Task: Send back all of the records, each one exactly as written.

[Opening Dataset excerpts section]

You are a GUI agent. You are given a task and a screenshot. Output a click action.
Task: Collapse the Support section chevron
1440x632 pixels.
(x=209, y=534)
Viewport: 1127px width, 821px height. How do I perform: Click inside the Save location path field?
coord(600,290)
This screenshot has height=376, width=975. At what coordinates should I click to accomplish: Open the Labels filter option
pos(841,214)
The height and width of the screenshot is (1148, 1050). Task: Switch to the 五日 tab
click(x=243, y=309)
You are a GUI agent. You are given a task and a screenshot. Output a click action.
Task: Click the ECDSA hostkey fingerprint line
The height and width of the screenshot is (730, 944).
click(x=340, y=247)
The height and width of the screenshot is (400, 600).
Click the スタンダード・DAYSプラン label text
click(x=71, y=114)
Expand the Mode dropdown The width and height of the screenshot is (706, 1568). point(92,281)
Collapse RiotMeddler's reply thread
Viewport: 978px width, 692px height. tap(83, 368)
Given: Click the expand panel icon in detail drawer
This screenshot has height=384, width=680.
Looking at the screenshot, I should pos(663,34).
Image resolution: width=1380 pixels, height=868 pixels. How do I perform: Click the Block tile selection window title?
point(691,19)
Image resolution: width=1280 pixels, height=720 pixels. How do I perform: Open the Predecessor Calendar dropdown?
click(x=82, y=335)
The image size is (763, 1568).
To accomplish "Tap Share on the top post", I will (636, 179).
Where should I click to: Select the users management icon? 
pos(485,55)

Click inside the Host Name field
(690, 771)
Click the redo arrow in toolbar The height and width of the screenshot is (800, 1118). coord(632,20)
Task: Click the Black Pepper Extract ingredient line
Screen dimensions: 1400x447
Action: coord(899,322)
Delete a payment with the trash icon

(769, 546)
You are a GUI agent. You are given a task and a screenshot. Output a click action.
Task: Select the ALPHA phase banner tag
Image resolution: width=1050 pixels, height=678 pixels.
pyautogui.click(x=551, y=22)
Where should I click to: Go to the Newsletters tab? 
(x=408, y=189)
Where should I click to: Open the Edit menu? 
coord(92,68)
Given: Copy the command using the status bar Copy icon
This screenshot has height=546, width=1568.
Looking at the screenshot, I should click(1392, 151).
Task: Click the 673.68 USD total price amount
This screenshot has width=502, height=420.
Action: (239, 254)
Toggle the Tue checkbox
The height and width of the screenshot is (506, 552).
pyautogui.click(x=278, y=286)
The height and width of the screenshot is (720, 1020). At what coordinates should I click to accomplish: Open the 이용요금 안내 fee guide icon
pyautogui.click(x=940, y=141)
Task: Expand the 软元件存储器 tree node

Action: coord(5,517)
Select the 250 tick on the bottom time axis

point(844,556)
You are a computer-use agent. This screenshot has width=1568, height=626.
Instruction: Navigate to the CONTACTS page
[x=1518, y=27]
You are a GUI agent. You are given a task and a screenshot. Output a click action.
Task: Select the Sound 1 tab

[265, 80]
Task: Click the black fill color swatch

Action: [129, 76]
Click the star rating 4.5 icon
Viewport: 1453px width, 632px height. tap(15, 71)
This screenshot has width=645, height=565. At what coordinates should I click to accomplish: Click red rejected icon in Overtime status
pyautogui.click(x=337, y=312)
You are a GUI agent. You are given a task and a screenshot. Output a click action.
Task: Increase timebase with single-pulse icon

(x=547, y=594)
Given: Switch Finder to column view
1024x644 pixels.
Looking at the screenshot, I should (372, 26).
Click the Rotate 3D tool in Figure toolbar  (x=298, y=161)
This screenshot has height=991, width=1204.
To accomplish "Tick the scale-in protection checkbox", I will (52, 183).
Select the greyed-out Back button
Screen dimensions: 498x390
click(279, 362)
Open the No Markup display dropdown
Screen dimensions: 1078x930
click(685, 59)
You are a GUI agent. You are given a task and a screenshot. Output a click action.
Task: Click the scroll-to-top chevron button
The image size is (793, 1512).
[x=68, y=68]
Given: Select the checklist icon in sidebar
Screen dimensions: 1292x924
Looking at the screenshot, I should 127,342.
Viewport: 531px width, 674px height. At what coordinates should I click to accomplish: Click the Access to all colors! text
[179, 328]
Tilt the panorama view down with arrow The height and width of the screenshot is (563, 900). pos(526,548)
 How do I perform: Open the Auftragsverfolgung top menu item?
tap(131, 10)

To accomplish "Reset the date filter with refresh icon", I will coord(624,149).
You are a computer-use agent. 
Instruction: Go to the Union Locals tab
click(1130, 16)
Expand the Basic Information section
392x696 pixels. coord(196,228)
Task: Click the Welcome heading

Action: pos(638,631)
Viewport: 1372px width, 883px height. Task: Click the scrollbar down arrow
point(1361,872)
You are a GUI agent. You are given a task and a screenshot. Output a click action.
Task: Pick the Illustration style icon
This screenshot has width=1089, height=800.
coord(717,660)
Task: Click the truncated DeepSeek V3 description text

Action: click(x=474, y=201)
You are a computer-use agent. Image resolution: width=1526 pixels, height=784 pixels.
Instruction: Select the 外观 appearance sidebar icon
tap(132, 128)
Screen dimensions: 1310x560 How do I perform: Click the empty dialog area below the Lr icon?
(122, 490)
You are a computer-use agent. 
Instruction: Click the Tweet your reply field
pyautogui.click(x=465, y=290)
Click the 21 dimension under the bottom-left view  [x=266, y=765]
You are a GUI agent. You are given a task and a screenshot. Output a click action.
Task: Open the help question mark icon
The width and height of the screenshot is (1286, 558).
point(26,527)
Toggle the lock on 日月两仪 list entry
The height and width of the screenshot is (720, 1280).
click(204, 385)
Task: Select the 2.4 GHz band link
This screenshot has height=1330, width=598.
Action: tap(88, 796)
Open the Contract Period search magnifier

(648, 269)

[Closing Dataset excerpts section]

Solved exercise:
You are a GUI agent. You are given a task and a screenshot. Output a click action.
Task: Collapse the Support section chevron
1440x632 pixels.
(x=209, y=534)
Viewport: 1127px width, 821px height. How do I perform: Click inside the Save location path field?
coord(600,290)
This screenshot has height=376, width=975. At what coordinates should I click to accomplish: Open the Labels filter option
pos(841,214)
The height and width of the screenshot is (1148, 1050). Task: Switch to the 五日 tab
click(x=243, y=309)
You are a GUI agent. You are given a task and a screenshot. Output a click action.
Task: Click the ECDSA hostkey fingerprint line
The height and width of the screenshot is (730, 944).
click(x=340, y=247)
The height and width of the screenshot is (400, 600).
Click the スタンダード・DAYSプラン label text
click(x=71, y=114)
Expand the Mode dropdown The width and height of the screenshot is (706, 1568). point(92,281)
Collapse RiotMeddler's reply thread
Viewport: 978px width, 692px height. tap(83, 368)
Given: Click the expand panel icon in detail drawer
This screenshot has height=384, width=680.
Looking at the screenshot, I should pos(663,34).
Image resolution: width=1380 pixels, height=868 pixels. How do I perform: Click the Block tile selection window title?
point(691,19)
Image resolution: width=1280 pixels, height=720 pixels. How do I perform: Open the Predecessor Calendar dropdown?
click(x=82, y=335)
The image size is (763, 1568).
To accomplish "Tap Share on the top post", I will (636, 179).
Where should I click to: Select the users management icon? 
pos(485,55)

Click inside the Host Name field
(690, 771)
Click the redo arrow in toolbar The height and width of the screenshot is (800, 1118). coord(632,20)
Task: Click the Black Pepper Extract ingredient line
Screen dimensions: 1400x447
Action: coord(899,322)
Delete a payment with the trash icon

(769, 546)
You are a GUI agent. You are given a task and a screenshot. Output a click action.
Task: Select the ALPHA phase banner tag
Image resolution: width=1050 pixels, height=678 pixels.
pyautogui.click(x=551, y=22)
Where should I click to: Go to the Newsletters tab? 
(x=408, y=189)
Where should I click to: Open the Edit menu? 
coord(92,68)
Given: Copy the command using the status bar Copy icon
This screenshot has height=546, width=1568.
Looking at the screenshot, I should click(1392, 151).
Task: Click the 673.68 USD total price amount
This screenshot has width=502, height=420.
Action: (239, 254)
Toggle the Tue checkbox
The height and width of the screenshot is (506, 552).
pyautogui.click(x=278, y=286)
The height and width of the screenshot is (720, 1020). At what coordinates should I click to accomplish: Open the 이용요금 안내 fee guide icon
pyautogui.click(x=940, y=141)
Task: Expand the 软元件存储器 tree node

Action: coord(5,517)
Select the 250 tick on the bottom time axis

point(844,556)
You are a computer-use agent. This screenshot has width=1568, height=626.
Instruction: Navigate to the CONTACTS page
[x=1518, y=27]
You are a GUI agent. You are given a task and a screenshot. Output a click action.
Task: Select the Sound 1 tab

[265, 80]
Task: Click the black fill color swatch

Action: [129, 76]
Click the star rating 4.5 icon
Viewport: 1453px width, 632px height. tap(15, 71)
This screenshot has width=645, height=565. At what coordinates should I click to accomplish: Click red rejected icon in Overtime status
pyautogui.click(x=337, y=312)
You are a GUI agent. You are given a task and a screenshot. Output a click action.
Task: Increase timebase with single-pulse icon

(x=547, y=594)
Given: Switch Finder to column view
1024x644 pixels.
Looking at the screenshot, I should (372, 26).
Click the Rotate 3D tool in Figure toolbar  (x=298, y=161)
This screenshot has height=991, width=1204.
To accomplish "Tick the scale-in protection checkbox", I will (52, 183).
Select the greyed-out Back button
Screen dimensions: 498x390
click(279, 362)
Open the No Markup display dropdown
Screen dimensions: 1078x930
click(685, 59)
You are a GUI agent. You are given a task and a screenshot. Output a click action.
Task: Click the scroll-to-top chevron button
The image size is (793, 1512).
[x=68, y=68]
Given: Select the checklist icon in sidebar
Screen dimensions: 1292x924
Looking at the screenshot, I should 127,342.
Viewport: 531px width, 674px height. At what coordinates should I click to accomplish: Click the Access to all colors! text
[179, 328]
Tilt the panorama view down with arrow The height and width of the screenshot is (563, 900). pos(526,548)
 How do I perform: Open the Auftragsverfolgung top menu item?
tap(131, 10)

To accomplish "Reset the date filter with refresh icon", I will coord(624,149).
You are a computer-use agent. 
Instruction: Go to the Union Locals tab
click(1130, 16)
Expand the Basic Information section
392x696 pixels. coord(196,228)
Task: Click the Welcome heading

Action: pos(638,631)
Viewport: 1372px width, 883px height. Task: Click the scrollbar down arrow
point(1361,872)
You are a GUI agent. You are given a task and a screenshot. Output a click action.
Task: Pick the Illustration style icon
This screenshot has width=1089, height=800.
coord(717,660)
Task: Click the truncated DeepSeek V3 description text

Action: click(x=474, y=201)
You are a computer-use agent. Image resolution: width=1526 pixels, height=784 pixels.
Instruction: Select the 外观 appearance sidebar icon
tap(132, 128)
Screen dimensions: 1310x560 How do I perform: Click the empty dialog area below the Lr icon?
(122, 490)
You are a computer-use agent. 
Instruction: Click the Tweet your reply field
pyautogui.click(x=465, y=290)
Click the 21 dimension under the bottom-left view  [x=266, y=765]
You are a GUI agent. You are given a task and a screenshot. Output a click action.
Task: Open the help question mark icon
The width and height of the screenshot is (1286, 558).
point(26,527)
Toggle the lock on 日月两仪 list entry
The height and width of the screenshot is (720, 1280).
click(204, 385)
Task: Select the 2.4 GHz band link
This screenshot has height=1330, width=598.
Action: tap(88, 796)
Open the Contract Period search magnifier

(648, 269)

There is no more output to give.